Criteria
Coverage is subject to the specific terms of the member’s benefit plan.
Federal Employee Program members (FEP) should check with their Retail Pharmacy Program to determine if prior approval is required by calling the Retail Pharmacy Program at 1-800-624-5060 (TTY: 1-800-624-5077). FEP members can also obtain the list through the www.fepblue.org website.

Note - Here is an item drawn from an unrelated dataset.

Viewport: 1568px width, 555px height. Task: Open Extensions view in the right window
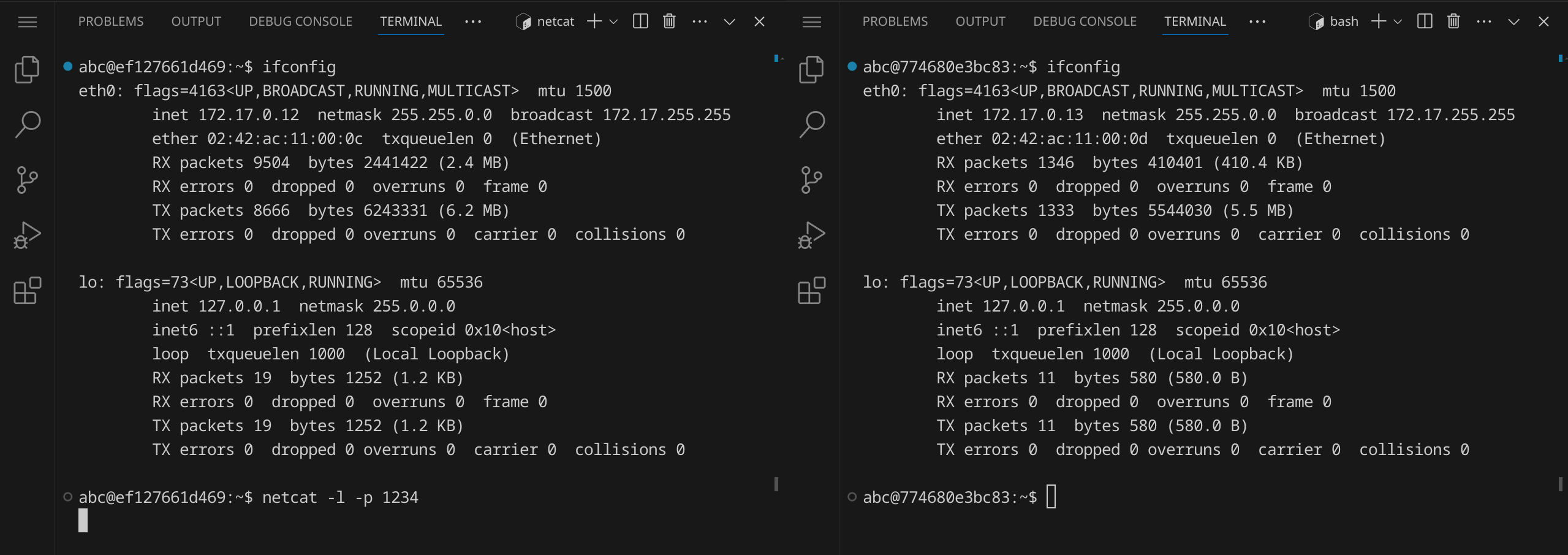coord(811,290)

The use of efgartigimod (Vyvgart) may be considered medically necessary when ALL of the following criteria are met:
- ONE of the following:
- The individual has a diagnosis of generalized Myasthenia Gravis (gMG) AND ALL of the following:
- The individual has a positive serological test for anti-AChR antibodies (lab test must be submitted); and
- The individual has a Myasthenia Gravis Foundation of America (MGFA) clinical classification class of II-IV; and
- The individual has a MG-Activities of Daily Living total score of greater than or equal to 5; and
- ONE of the following:
- The prescriber has assessed the individual’s current medications and discontinued any medications known to exacerbate myasthenia gravis (e.g., beta blockers, procainamide, quinidine, magnesium, anti-programmed death receptor-1 monoclonal antibodies, hydroxychloroquine, aminoglycosides); or
- The prescriber has provided clinical rationale indicating that discontinuation of the offending agent is not clinically appropriate; and
- ONE of the following:
- The individual has tried and had an inadequate response to at least ONE agent used for the treatment of myasthenia gravis (i.e., corticosteroids, azathioprine, cyclosporine, mycophenolate mofetil, tacrolimus, methotrexate, cyclophosphamide; or
- The individual has an intolerance or hypersensitivity to ONE agent used for the treatment of myasthenia gravis (i.e., corticosteroids, azathioprine, cyclosporine, mycophenolate mofetil, tacrolimus, methotrexate, cyclophosphamide; or
- The individual has an FDA labeled contraindication to ALL agents used for the treatment of myasthenia gravis (i.e., corticosteroids, azathioprine, cyclosporine, mycophenolate mofetil, tacrolimus, methotrexate, cyclophosphamide; or
- The individual required chronic intravenous immunoglobulin (IVIG) (i.e., at least every 3 months over 12 months without symptom control); or
- The individual required chronic plasmapheresis/plasma exchange (i.e., at least every 3 months over 12 months without symptom control); or
- The individual has another FDA approved indication for efgartigimod (Vyvgart); and
- ONE of the following:
- The individual’s age is within FDA labeling for the requested indication for efgartigimod (Vyvgart); or
- The prescriber has provided information in support of using efgartigimod (Vyvgart) for the individual’s age for the requested indication; and
- The prescriber is a specialist in the area of the individual’s diagnosis (e.g., neurologist) or the prescriber has consulted with a specialist in the area of the individual’s diagnosis; and
- The individual will NOT be using efgartigimod (Vyvgart) in combination with Eculizumab (Soliris) for the requested indication; and
- The individual does NOT have any FDA labeled contraindications to efgartigimod (Vyvgart).
Initial Length of Approval: 6 months
Efgartigmod alfa-fcab (Vyvgart) not meeting the criteria as listed in this policy is considered experimental/investigational and, therefore, non-covered because the safety and/or effectiveness of this service cannot be established by the available published peer-reviewed literature.